> **Selected text**:
Walia says Informatica’s third goal was to “grow the company with the foundation of cloud-first workloads”. Since 2015 it has moved from providing primarily on-premises solutions to cloud-based, software-as-a-service offerings.
Informatica says cloud is now its chief revenue driver and growing at 40% year on year. Its AI engine CLAIRE process over 22 trillion transactions on the cloud each month.
Informatica integrates with all the major cloud providers including AWS, Microsoft Azure, Google Cloud and Snowflake. It is vendor-neutral – or as Walia puts it “the Switzerland of data”.
“You name it – we work with all of them,” he added.
However, Walia says Informatica has no current plans to explore partnerships with Asia-based cloud providers such as Alibaba and Tencent.
“We’re going to look at that opportunistically,” he explained. “We have tremendous opportunities with these [existing] partnerships. That is something we’ll look into in the future. For now, we’re not focused on Alibaba or Tencent.”

> **Task objective**:
Continue the passage on Informatica's cloud strategy, picking up after its final sentence.

> **Excerpted records**:
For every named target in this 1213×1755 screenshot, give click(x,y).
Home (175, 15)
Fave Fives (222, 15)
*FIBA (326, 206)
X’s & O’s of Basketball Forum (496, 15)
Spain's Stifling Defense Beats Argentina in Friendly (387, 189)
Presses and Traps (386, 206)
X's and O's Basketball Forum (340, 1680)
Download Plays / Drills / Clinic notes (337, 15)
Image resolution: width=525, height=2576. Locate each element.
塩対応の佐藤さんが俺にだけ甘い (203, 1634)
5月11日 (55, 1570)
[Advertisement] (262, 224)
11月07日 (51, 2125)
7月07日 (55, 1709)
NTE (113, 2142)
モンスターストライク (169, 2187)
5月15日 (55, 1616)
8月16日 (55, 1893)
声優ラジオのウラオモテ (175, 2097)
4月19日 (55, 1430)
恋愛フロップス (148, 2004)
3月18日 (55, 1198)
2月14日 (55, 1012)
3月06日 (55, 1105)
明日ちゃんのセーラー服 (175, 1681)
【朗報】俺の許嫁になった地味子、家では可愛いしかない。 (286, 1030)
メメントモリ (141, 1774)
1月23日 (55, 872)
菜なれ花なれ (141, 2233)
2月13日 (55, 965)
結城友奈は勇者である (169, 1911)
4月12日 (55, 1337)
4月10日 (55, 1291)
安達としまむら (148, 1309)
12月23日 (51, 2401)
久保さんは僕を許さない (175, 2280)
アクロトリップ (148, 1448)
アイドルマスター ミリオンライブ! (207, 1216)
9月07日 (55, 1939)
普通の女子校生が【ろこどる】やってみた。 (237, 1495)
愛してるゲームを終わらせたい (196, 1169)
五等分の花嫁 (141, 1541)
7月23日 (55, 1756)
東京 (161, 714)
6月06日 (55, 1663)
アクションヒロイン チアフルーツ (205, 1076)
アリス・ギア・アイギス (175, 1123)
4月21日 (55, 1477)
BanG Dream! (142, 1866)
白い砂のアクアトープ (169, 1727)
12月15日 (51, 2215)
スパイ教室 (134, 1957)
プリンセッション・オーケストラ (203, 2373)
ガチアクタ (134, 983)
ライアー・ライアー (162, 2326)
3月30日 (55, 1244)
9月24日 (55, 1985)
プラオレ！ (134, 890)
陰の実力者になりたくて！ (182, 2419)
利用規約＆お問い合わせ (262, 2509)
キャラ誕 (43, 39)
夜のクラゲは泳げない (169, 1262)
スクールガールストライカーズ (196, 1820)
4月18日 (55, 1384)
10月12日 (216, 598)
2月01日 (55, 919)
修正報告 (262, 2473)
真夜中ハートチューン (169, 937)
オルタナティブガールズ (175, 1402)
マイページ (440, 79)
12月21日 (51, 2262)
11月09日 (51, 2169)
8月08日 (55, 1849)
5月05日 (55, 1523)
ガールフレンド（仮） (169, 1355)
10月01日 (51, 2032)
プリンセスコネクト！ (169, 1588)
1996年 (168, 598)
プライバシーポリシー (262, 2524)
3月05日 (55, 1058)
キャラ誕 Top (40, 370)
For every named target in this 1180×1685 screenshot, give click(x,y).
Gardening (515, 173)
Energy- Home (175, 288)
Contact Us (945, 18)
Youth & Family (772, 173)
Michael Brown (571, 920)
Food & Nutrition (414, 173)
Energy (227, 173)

> **Answer for this exercise**:
Informatica IPO to pay off debt
Ahead of today’s IPO, existing investors did not sell any of their existing stakes and will control 85% of the voting power of Informatica common stock.
At the mid-point of the price range, Informatica had aimed to raise $884.5m in gross proceeds from the IPO. It will use the funds to pay off the heavy debts that it took to finance the move private in 2015 and subsequent transformation.
According to its Securities and Exchange Commission filing, Informatica reported net debt of $2.77bn as of 30 June.
“The money we are raising, we’ll use that to retire our debt,” says Walia, which will give it “more flexibility to run our business going forward”.
For the six months ended 30 June, Informatica reported a net loss of $36.3m on revenue of $675.5m. That marks a narrowing of its $102.8m loss the prior year period and also a modest revenue increase from $619.3m.
Informatica calculates its total addressable market to be $44bn, suggesting it sees high growth potential for its now-establish subscription business model.
What does success look like for the Informatica IPO?
When Walia spoke to Verdict ahead of the IPO he said he was not “wedded to a valuation number” and not worried about where the share price closes on opening day.
“Markets move up and markets move down,” he says, playing down the opening day pressures. “As long as your core business is fundamentally doing well in the long term you always come out better.”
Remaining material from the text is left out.